Here, you can see that if you import the module, the value of __name__ is not equal to "__main__".

Possible __name__ usage#

Sometimes, we need a Python file that contains reusable functionality, but we also want to include certain instructions that should only be executed when we run the file directly from the console. In this scenario, we can use the __name__ variable’s behavior to achieve this dual functionality.

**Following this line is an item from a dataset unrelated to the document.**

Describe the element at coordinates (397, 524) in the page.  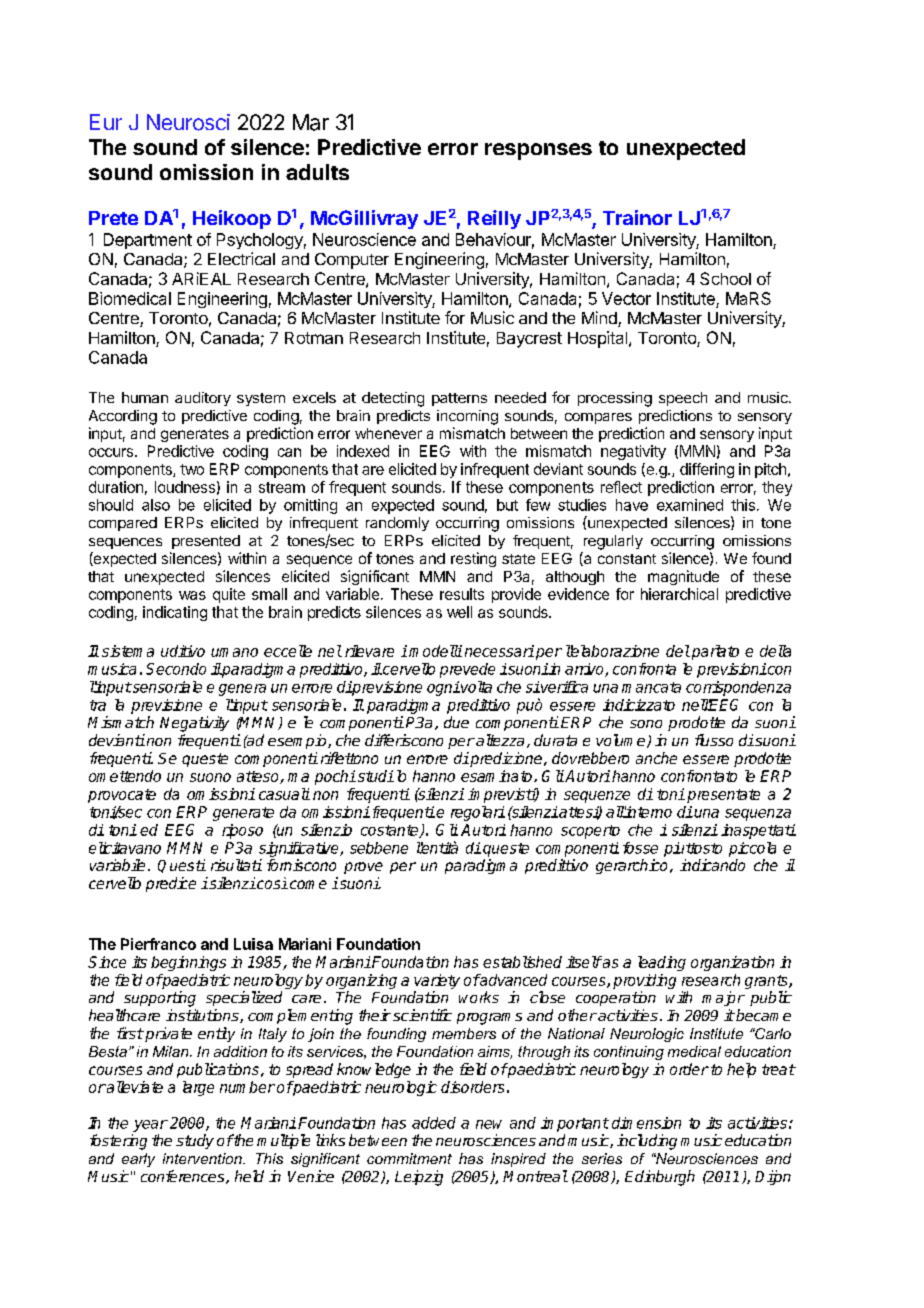
I see `randomly` at that location.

Let’s take the example of a Python module named “math_module.py.” This module contains various functions and constants:

def gcd(a, b):
    if b == 0:
        return a
    return gcd(b, a % b)

def absolute_value(a):
    return a if a >= 0 else -a

def factorial(a):
    if a == 0:
        return 1
    return a * factorial(a - 1)

e = 2.718281828459045090795598298427648842334747314453125
pi = 3.141592653589793115997963468544185161590576171875

a = 10
b = 5
print(gcd(a, b))

No matter whether we import or run this module from the console, it will always display the output as follows:

5

However, if we want to run only specific parts of the program when it’s executed from the console, we can use the following syntax:

def gcd(a, b):
    if b == 0:
        return a
    return gcd(b, a % b)

def absolute_value(a):
    return a if a >= 0 else -a

def factorial(a):
    if a is 0:
        return 1
    return a * factorial(a - 1)

e = 2.718281828459045090795598298427648842334747314453125
pi = 3.141592653589793115997963468544185161590576171875

if __name__ == "__main__":
    a = 10
    b = 5
    print(gcd(a, b))

Now, when we import the module, we won’t see any output. However, if we run the module directly from the console, it will execute the specified code:

5

This technique allows us to create modules that can be used both for their functions and, when necessary, for standalone execution, providing flexibility and reusability in our code.

Building our own package#

In this section, we will cover the basics of creating our own packages in Python. We will be using Poetry for package management. You can find instructions on how to install Poetry on your PC here.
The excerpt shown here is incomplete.